TASK STATEMENT | Starting at the top of the entries below, print each line exactly until the line with "This screenshot has height=376, width=221." has been printed too.
::::::::::
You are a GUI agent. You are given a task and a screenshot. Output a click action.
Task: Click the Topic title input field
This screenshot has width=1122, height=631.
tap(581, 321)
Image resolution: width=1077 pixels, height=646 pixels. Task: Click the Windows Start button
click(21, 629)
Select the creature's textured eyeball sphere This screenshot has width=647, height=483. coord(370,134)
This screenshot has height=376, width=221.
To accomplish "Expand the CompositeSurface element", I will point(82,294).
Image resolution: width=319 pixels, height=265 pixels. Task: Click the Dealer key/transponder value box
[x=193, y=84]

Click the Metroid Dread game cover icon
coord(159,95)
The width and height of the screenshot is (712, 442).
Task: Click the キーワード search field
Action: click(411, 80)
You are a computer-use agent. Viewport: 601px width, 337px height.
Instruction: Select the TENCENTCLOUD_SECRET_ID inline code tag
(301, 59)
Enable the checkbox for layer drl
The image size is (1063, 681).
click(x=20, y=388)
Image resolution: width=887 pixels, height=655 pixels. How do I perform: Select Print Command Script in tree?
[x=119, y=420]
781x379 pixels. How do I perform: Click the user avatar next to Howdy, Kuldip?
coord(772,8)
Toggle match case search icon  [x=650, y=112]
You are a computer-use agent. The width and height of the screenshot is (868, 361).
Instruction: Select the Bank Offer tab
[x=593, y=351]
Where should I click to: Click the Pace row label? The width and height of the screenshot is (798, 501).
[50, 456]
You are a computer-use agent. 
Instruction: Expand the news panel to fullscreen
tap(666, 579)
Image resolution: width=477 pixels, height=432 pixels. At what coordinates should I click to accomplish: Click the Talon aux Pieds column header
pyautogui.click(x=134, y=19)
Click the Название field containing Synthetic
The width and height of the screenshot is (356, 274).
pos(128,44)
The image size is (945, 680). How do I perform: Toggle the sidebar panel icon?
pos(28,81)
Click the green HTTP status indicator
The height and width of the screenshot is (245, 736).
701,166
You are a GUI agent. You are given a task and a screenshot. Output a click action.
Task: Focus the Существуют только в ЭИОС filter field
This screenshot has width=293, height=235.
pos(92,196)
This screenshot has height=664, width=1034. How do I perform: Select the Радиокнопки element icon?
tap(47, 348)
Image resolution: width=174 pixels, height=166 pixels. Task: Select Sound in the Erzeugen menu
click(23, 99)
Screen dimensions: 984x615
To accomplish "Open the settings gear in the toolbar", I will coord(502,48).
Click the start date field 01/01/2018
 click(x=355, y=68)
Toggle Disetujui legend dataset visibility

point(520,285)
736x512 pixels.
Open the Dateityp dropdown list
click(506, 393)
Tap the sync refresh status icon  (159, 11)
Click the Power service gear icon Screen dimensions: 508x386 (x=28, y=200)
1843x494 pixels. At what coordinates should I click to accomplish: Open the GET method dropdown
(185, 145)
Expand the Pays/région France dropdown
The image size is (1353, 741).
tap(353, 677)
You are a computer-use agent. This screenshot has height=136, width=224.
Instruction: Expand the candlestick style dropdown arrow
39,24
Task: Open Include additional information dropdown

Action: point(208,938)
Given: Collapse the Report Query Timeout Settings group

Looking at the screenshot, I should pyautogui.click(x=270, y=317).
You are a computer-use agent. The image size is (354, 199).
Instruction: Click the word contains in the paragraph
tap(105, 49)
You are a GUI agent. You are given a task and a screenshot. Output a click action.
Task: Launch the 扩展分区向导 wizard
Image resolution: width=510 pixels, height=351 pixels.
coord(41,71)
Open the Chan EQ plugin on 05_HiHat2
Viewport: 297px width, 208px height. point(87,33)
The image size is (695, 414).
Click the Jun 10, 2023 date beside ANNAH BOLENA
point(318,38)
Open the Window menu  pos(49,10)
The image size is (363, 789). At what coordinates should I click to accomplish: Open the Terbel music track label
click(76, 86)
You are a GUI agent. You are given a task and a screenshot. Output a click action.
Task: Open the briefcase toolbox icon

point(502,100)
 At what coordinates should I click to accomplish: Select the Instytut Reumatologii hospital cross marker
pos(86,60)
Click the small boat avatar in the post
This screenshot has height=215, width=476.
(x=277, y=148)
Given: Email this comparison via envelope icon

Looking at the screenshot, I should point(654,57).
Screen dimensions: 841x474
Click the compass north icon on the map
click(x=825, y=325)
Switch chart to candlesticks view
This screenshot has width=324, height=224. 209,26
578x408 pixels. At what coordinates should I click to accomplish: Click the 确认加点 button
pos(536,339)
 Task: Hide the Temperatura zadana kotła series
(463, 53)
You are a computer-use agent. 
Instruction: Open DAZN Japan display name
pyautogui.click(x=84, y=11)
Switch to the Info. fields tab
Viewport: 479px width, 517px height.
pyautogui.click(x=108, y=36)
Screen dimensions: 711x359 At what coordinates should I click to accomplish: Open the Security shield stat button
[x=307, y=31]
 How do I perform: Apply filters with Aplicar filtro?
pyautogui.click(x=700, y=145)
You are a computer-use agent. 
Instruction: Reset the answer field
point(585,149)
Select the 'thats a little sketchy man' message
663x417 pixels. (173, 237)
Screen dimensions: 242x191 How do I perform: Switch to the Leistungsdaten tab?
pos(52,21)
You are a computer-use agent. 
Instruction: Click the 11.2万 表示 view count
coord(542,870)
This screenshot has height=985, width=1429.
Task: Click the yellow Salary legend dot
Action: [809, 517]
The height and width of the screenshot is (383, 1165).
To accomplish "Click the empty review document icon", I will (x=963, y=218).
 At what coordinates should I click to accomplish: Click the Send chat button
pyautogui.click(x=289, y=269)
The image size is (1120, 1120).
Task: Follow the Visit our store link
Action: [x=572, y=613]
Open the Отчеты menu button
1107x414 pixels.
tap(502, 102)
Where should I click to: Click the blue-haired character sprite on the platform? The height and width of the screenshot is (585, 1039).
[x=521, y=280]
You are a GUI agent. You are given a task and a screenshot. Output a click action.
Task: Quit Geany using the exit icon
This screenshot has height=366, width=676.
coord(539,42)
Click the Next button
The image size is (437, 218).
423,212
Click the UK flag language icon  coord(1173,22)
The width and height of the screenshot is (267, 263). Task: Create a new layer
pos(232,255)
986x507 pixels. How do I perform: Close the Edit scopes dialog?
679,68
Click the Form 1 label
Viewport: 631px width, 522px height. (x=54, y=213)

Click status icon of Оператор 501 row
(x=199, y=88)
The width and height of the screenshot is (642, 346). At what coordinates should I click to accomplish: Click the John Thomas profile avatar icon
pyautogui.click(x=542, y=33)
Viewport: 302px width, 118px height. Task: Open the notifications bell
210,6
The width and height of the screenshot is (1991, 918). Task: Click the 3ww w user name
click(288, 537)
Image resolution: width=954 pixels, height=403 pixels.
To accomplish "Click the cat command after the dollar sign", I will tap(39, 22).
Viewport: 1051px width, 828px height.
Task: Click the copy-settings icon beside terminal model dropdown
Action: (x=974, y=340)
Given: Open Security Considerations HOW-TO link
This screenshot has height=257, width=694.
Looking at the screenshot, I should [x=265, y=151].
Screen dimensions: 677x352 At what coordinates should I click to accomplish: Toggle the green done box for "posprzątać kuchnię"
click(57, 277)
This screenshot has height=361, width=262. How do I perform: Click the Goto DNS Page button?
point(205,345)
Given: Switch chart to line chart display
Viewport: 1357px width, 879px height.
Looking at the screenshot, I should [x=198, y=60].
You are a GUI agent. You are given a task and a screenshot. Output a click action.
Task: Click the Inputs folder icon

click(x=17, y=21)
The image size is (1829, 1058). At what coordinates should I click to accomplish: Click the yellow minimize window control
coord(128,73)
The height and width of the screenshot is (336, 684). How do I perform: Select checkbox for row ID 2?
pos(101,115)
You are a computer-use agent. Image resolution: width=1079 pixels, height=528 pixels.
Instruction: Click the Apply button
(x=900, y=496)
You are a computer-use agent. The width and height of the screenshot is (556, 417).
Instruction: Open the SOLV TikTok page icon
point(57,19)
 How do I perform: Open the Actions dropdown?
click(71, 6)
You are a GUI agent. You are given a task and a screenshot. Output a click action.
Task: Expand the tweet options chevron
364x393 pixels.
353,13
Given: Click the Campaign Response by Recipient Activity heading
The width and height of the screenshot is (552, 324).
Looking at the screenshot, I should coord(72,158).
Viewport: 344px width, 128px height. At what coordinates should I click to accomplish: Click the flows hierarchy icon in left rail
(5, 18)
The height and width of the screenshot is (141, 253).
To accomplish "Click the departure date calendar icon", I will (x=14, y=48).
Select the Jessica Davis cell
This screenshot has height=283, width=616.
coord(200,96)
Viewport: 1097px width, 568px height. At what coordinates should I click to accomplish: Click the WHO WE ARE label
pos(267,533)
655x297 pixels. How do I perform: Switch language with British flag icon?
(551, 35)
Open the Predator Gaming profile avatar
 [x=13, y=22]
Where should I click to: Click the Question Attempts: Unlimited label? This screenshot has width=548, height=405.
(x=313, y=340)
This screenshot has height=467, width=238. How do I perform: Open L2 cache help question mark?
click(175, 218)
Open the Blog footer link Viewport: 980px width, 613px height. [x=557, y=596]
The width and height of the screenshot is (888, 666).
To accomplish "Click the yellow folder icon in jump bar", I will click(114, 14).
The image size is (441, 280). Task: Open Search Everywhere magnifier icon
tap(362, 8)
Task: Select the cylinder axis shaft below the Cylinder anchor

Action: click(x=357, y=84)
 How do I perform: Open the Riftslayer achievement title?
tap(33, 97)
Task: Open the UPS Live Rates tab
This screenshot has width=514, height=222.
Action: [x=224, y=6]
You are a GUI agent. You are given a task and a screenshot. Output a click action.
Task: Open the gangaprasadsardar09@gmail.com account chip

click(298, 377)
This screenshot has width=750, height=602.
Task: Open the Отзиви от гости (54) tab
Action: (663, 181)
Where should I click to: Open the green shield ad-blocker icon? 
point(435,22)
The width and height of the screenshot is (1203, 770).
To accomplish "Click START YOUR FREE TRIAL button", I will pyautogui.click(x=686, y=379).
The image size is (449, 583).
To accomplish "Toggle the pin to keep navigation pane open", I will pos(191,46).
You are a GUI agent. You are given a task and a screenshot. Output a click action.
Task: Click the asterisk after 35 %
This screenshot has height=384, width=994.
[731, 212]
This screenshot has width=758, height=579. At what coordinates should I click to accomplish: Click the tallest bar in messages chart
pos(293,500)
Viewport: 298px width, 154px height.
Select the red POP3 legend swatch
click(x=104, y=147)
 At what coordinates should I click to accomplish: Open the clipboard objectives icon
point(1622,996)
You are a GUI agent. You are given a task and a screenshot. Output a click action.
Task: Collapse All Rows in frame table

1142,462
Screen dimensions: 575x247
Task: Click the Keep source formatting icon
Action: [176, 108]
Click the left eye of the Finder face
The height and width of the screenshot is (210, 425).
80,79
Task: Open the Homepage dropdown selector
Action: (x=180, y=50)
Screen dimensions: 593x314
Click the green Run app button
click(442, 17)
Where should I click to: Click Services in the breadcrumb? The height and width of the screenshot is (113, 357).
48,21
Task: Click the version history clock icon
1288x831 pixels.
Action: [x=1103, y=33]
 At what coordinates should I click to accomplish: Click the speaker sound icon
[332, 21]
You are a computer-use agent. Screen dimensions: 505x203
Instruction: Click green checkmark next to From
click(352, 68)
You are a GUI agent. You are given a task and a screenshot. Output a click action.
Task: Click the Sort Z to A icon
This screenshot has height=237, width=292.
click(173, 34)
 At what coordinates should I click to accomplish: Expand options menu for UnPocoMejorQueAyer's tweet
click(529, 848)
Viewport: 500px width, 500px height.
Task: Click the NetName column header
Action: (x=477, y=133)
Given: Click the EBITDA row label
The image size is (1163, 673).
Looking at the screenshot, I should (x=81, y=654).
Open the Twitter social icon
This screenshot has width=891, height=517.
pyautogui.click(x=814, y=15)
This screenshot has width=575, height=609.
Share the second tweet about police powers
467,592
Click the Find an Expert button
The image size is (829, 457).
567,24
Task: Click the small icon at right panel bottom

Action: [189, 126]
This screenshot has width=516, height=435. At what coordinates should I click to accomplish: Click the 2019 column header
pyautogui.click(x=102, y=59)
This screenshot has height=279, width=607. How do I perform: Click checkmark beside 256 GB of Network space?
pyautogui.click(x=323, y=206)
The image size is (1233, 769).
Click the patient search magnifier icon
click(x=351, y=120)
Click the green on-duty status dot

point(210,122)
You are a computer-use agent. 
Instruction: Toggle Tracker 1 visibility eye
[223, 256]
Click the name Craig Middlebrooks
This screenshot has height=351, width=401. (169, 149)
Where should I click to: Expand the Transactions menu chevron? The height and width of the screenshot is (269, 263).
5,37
::::::::::
SOLVED EXERCISE |
You are a GUI agent. You are given a task and a screenshot. Output a click action.
Task: Click the Topic title input field
This screenshot has width=1122, height=631.
tap(581, 321)
Image resolution: width=1077 pixels, height=646 pixels. Task: Click the Windows Start button
click(21, 629)
Select the creature's textured eyeball sphere This screenshot has width=647, height=483. coord(370,134)
This screenshot has height=376, width=221.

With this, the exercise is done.